Ariella Pahlke's smoke signals | The Coast Halifax

Ariella Pahlke's smoke signals

While investigating burnout marks on rural roads, the filmmaker discovered a deep connection with personal expression and contemporary art.

Living in rural Halifax, filmmaker Ariella Pahlke is used to sounds of the wild. And not just the chorus of chirping crickets and shushing leaves, but the piercing squeal of the real wild ones---drivers burning rubber.

The activity, also called laying a patch, burning out, squealing tires or simply just givin'er, was foreign to Pahlke. So after more than 15 years living in Terence Bay, she decided to investigate these mysterious marks and their makers.

The finished documentary, Burning Rubber, is being screened as part of the Atlantic Shorts program at the film festival. In just under an hour, the film mirrors Pahlke's own discoveries in her research: first finding the culprits; then talking to artists and musicians incorporating the practice; and finally bringing the two groups together in a spectacle of acrid smoke, noise and beauty.

"[Burning rubber] is definitely part of living in a rural community," says Pahlke. "There is no public transportation, there's really no community cafe, bar or restaurant and there's no youth clubs.

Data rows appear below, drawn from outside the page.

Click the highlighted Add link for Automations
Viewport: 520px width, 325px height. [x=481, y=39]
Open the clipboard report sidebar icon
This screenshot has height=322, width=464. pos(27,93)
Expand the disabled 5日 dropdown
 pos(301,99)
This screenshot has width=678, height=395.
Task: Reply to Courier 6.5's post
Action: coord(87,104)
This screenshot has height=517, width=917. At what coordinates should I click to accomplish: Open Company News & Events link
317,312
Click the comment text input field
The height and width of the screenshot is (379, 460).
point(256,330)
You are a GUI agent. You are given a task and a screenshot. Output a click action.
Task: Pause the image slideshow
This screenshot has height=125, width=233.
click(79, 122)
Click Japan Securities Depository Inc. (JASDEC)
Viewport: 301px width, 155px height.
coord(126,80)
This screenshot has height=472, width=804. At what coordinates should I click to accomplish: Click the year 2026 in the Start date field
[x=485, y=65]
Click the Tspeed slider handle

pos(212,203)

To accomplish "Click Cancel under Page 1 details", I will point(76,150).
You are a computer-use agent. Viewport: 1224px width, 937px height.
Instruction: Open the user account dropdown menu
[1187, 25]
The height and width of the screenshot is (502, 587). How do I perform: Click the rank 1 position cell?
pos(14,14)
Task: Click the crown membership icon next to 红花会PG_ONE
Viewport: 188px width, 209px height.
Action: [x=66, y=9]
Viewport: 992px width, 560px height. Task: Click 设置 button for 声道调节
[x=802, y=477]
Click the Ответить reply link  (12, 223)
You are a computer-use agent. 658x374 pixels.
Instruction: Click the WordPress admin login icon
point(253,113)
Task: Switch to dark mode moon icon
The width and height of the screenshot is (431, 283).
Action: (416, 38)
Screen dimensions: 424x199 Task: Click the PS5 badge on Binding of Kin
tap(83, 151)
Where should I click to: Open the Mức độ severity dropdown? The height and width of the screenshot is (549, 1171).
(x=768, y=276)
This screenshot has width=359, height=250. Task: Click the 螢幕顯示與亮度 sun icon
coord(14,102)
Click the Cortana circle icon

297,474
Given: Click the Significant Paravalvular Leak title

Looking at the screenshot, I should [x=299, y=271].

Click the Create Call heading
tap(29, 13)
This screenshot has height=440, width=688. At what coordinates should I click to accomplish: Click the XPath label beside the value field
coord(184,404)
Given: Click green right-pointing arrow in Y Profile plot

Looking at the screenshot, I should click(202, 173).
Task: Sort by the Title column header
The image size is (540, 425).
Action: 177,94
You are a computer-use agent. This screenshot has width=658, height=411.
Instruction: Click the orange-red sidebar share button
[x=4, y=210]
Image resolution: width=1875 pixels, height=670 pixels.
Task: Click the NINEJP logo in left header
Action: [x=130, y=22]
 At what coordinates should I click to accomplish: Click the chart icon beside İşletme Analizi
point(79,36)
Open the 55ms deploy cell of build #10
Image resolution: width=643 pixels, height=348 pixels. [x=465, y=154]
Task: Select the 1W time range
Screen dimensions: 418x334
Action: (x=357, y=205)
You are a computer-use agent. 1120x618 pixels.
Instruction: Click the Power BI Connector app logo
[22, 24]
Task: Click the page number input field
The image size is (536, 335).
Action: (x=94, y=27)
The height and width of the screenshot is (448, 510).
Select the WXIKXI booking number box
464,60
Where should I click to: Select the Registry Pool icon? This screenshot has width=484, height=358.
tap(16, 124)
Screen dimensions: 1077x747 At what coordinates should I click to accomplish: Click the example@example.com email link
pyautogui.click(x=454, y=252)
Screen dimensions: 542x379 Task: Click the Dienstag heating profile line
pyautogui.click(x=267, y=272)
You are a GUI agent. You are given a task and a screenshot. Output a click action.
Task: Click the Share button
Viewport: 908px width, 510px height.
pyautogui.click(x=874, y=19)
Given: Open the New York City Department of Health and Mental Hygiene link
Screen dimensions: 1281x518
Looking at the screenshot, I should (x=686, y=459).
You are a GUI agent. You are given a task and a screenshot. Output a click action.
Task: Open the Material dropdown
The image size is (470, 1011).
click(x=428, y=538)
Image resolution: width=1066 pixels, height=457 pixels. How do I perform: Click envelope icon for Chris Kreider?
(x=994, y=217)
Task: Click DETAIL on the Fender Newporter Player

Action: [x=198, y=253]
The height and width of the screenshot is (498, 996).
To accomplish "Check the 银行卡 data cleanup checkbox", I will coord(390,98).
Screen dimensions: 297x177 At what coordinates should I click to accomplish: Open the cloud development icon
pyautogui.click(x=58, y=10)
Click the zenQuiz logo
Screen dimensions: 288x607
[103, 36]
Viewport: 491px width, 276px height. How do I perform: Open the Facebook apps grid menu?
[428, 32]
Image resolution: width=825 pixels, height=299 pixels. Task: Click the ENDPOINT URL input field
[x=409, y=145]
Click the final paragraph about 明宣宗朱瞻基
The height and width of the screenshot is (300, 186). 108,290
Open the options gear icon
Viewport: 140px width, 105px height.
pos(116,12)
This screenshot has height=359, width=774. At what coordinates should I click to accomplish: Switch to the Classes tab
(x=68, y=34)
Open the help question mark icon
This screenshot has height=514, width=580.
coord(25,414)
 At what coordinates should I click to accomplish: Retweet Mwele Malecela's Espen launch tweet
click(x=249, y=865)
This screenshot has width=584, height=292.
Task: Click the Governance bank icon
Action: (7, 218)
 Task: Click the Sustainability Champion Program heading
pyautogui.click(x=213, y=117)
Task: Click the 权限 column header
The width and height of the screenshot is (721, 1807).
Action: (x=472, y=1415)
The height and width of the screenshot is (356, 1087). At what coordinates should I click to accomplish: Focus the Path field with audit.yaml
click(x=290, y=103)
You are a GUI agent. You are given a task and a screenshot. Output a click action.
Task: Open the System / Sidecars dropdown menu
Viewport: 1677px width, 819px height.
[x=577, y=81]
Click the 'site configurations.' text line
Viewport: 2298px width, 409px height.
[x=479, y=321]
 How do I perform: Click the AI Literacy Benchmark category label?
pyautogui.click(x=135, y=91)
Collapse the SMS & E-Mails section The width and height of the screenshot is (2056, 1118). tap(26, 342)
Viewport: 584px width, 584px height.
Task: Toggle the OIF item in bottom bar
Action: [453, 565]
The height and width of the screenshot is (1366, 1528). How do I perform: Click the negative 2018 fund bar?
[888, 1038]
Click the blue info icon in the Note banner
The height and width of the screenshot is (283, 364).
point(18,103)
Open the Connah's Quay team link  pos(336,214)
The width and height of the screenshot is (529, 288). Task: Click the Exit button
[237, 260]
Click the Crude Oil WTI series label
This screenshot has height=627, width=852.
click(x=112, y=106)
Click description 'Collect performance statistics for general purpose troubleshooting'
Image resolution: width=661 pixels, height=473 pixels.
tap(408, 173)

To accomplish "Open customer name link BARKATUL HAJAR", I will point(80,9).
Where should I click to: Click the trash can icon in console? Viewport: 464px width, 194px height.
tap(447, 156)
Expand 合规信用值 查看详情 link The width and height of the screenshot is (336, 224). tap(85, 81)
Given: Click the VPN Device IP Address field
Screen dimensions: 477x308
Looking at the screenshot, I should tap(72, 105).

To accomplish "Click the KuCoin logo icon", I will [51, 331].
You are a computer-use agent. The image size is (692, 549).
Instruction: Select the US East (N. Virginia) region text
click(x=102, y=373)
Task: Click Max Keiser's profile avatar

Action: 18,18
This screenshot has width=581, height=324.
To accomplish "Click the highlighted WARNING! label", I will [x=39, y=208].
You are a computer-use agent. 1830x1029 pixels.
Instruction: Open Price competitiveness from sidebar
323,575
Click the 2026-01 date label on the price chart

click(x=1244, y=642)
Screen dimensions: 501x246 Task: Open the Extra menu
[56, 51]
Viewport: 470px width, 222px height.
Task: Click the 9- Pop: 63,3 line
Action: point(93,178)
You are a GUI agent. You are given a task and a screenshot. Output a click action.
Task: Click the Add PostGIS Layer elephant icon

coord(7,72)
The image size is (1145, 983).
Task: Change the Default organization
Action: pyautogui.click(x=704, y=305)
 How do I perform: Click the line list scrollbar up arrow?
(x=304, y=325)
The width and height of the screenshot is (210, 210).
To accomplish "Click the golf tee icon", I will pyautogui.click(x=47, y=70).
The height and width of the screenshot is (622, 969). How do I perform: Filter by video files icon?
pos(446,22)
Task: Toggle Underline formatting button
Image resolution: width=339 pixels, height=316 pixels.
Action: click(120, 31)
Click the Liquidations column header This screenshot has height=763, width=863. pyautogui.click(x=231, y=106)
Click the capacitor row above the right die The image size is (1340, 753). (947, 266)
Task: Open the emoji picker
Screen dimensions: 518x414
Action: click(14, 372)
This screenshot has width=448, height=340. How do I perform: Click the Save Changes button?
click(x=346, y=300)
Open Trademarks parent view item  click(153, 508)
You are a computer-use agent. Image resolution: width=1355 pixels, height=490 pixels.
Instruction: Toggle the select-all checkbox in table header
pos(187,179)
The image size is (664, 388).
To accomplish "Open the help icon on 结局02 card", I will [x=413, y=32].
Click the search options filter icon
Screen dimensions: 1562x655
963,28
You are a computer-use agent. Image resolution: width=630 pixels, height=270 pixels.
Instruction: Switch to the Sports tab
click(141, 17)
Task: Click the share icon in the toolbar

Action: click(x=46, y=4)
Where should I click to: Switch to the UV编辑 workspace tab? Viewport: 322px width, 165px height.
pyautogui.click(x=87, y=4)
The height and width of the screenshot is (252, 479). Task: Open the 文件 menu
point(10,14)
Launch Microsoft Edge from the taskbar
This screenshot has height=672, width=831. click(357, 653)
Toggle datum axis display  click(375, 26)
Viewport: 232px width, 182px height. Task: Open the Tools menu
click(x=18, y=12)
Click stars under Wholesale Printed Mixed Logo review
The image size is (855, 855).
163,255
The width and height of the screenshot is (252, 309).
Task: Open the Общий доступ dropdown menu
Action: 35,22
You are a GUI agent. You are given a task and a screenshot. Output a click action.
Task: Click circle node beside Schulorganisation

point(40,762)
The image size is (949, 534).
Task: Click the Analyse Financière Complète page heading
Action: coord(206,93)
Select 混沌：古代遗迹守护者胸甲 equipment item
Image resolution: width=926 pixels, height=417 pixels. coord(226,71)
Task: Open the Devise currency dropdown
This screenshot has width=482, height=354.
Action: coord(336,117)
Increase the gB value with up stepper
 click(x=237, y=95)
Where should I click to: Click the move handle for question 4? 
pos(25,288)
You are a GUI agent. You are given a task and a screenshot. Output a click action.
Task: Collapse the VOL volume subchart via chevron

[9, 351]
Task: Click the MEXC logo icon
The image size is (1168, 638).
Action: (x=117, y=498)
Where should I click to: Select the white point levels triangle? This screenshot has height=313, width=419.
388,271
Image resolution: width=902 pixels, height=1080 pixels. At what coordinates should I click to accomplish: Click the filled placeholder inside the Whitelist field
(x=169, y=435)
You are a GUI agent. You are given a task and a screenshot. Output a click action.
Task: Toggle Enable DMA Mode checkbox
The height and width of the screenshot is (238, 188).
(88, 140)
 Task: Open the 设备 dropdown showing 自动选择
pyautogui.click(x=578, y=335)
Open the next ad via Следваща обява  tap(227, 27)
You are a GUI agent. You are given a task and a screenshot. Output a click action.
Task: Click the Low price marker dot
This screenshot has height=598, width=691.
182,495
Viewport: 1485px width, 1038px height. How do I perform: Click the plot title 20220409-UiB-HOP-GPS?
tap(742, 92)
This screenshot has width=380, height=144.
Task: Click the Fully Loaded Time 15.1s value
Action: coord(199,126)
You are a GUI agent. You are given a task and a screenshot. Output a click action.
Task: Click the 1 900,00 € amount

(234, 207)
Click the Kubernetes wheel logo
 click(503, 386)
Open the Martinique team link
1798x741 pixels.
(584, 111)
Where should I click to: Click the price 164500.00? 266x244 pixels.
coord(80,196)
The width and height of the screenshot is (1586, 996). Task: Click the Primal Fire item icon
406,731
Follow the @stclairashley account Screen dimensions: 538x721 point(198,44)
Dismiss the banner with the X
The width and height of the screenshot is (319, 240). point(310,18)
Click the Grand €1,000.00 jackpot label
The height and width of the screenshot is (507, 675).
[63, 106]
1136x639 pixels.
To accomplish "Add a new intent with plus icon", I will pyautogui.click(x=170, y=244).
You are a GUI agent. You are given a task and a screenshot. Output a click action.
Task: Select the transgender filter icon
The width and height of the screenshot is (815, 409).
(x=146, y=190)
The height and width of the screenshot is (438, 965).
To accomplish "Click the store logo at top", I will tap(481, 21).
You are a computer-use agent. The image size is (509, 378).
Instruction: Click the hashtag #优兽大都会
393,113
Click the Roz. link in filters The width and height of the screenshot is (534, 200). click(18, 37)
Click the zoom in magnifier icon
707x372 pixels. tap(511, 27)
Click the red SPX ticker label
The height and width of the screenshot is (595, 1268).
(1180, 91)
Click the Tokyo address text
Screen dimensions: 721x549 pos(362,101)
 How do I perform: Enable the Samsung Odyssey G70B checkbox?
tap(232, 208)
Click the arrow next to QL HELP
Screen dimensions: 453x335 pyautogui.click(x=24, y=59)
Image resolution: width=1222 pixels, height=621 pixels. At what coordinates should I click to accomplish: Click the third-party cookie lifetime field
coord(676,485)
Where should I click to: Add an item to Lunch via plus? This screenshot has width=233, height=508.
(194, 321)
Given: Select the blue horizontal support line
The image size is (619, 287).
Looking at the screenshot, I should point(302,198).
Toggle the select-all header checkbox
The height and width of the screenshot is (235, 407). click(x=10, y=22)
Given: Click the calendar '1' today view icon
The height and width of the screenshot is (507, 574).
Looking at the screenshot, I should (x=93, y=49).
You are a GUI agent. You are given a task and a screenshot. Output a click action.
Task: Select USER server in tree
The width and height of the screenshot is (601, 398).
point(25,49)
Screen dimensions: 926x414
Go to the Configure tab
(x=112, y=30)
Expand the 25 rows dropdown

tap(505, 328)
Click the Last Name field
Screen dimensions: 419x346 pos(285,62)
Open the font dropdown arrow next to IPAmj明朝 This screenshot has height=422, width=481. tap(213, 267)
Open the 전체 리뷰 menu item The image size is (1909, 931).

There's nowhere to go besides school and church. So people use their cars not to just get around but to socialize."

This project fostered a new relationship with her neighbours, although her relationship with her car hasn't really changed.

"It's not like all of a sudden I'm going out and blowing my tires," she says. "I'm still totally afraid of something going wrong with my car."

For an inside look, Pahlke turned to her long-time mechanic Brad Wadden, owner of Double Z Automotive, in Bedford. A burnout champion, Wadden ended up being a primary figure in the film.

"For me it was just tearing the crap out of the car," says Wadden. "It was something to do, and fun to be able to do it without getting in trouble."

From Bridgewater's South Shore in Motion burnout competition and Friday nights on Burn Road in Prospect, Pahlke visits a quiet French gallery and speaks to artists working with burnouts as both medium and subject.

By marrying the highbrow with what one subject in the film proudly calls "the redneck Olympics," Pahlke avoids a heavy-handed paternalistic approach to her subject. She even incorporates herself as the naive and goofy participant, humbled when she tries to burn rubber in one scene.

Metcalfe also MCed the film's burnout performance at Exhibition Park. Tires burst into flames and the pavement melted while artists and drivers bonded by the thrill of the spectacle.

Like that event, Burning Rubber channels the humanity in an oversimplified and derided practice. Pahlke exposes its foundations of community and tradition, showing how the noise, power and raw energy can connect people no matter where you stand on the legal, environmental or gender issues surrounding burnouts.

"I'm not making a film that's purely celebrating this activity. There's a critical analysis---hopefully---there. The focus is about mark-making and expression---how do we give meaning to something...I can relate to that desire."